読解文:
+ + + + + + +

この緊張感や、必死さはどこから来るのか。
生死がかかっていることである。
とくにうまいのはセットアップの、
「帰ってこれない奴が出る」という部分だ。
マーヴェリックに課された「全員生還」の、
あまりにも重い試練。
グースを失った自分にとって、
あまりにもトラウマを思い起こさせる試練だから、
面白いのだ。
以下ネタバレで。
よくよく考えてみると、
なぜアイスマンは、
マーヴェリックをパイロットでなく教官として、
招聘したのだろうね。
パイロットじゃなくて教官?
という意外性を生むためと、
中盤をスクールものにするためのアイデア、
単独飛行で勝手に領域侵入して、
俺はできると示すシーンは素晴らしいんだけど、
最初からパイロット兼教官でいいじゃんね。
そこはちょっとご都合なんだよね。
でも、
自分だけが生き残ればいいというハングマンと、
そのままでは死んでしまう生徒たちを、
全員どうやったら死の任務から生還させられるか、
という責任の重圧のドラマは、
新鮮ですごく面白かった。
生き死にがかかった話は、
原始的である。
だから面白い。
今日本で生死がかかった場面はあまりない。
医療ドラマがなくならないのはそうした理由で、
殺人事件を扱う刑事ドラマがなくならないのも、
そうした理由だ。
人の生き死にがかかったドラマは面白いのだ。
なぜなら、自分は死なない前提だからだ。
映画は平和な人のための娯楽である。
だから、それと真反対の、
生き死にがかかった話はハラハラして面白いのだ。
つまり、面白い映画とは、
「新しい生き死にのかかったパターンを開発した映画」
と言えるかも知れない。
デスゲームの発明は、新しい生き死にのパターンだから、
流行ったんだね。
僕はとくに高所恐怖症だから、
そういう新しいパターンに弱い。
カイジの鉄骨渡りは、原始的で素晴らしいアイデアだと思ったし、
ミッションインポッシブルゴーストプロトコルの、
真空になる手袋でのガラスタワーを登るシークエンスは、
映画館でずっと汗をかいていた。
こういう心臓に悪いやつこそが面白いのだ。
ジェットコースターと同じである。
新しい生き死にのパターンを考えたやつは、
多分勝てると思ったな。
この自分だけができるだろう、
生還不可能ミッションを、
出来なさそうなやつらに教える羽目に、
というのは、
新しい生き死にのパターンだ。
トムクルーズの脚本を読む目は素晴らしい。

+ + + + + + +

抽出データ:

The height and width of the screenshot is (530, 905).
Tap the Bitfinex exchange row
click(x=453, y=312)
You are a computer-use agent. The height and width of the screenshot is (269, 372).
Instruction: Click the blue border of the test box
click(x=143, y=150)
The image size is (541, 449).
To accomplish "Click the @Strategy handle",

+ + + + + + +

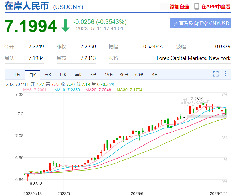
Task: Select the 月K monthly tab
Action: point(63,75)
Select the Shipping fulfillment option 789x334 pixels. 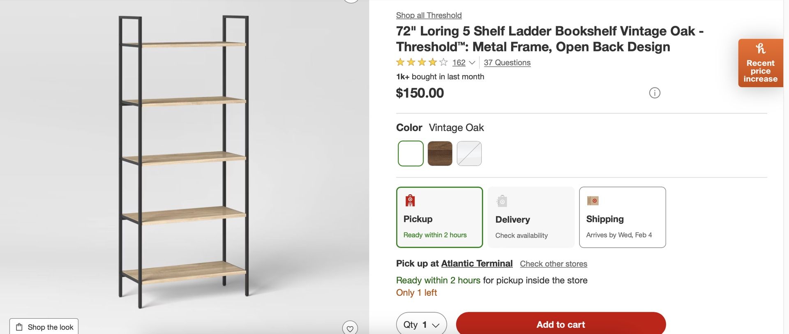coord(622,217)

+ + + + + + +

課題 1:
映画の面白さを論じた文章について、次の問いに答えなさい。
(a) マーヴェリックに課された試練は何か。
(b) 筆者は映画を誰のための娯楽だと述べているか。
(c) 筆者が映画館でずっと汗をかいていたのは、どの作品のどの場面か。
課題 2:
映画の面白さを論じた文章を、最後の文の後から書き継ぎなさい。

解答 1:
(a) 「全員生還」という試練。
(b) 平和な人のための娯楽。
(c) ミッションインポッシブルゴーストプロトコルの、真空になる手袋でガラスタワーを登るシークエンス。

解答 2:
(自分がいかにスタントするかで見てるから、
生き死にのパターンに敏感なのだろう)
プロデューサーとして、そこがぶれてないんだよね。
ただ、だからこそ、
「何のために命をかけるのか」
が、よく分からなくなっている時代背景が、
この映画のクリアさを濁らせているんだよな。
トップガン1の頃は、
冷戦状況だったから、
「命をかける」は対ソ連のため、
という分かりやすい命題があった。
今は牽制中だが、
やる時はやらなければならない、
それがアメリカのためだ、
というとても分かりやすい構図があり、
それこそがアメリカの軍映画の、
清々しさであった。
つまり、時代劇とおなじだ。
「国のため」「藩のため」が、
分かりやすい構図で、
現在のようにややこしくなかったわけだ。
今わかりやすいのは、
「ウクライナのため」しかないと思う。
それくらいロシアの侵攻って悪に見えている。
(逆にウクライナは、プロパガンダチームが素晴らしく、
トップガン1のように、世界を見ているように、
各種ビデオがつくられている。
ロシアの侵攻理由もよくわからんところが、
味方しているのは否めない)
もしこの宇露戦争に、
アメリカが参戦していたら、
よりトップガンマーヴェリックは分かりやすい映画になっただろう。
「命をかける」ことの清々しさが出てきたからだ。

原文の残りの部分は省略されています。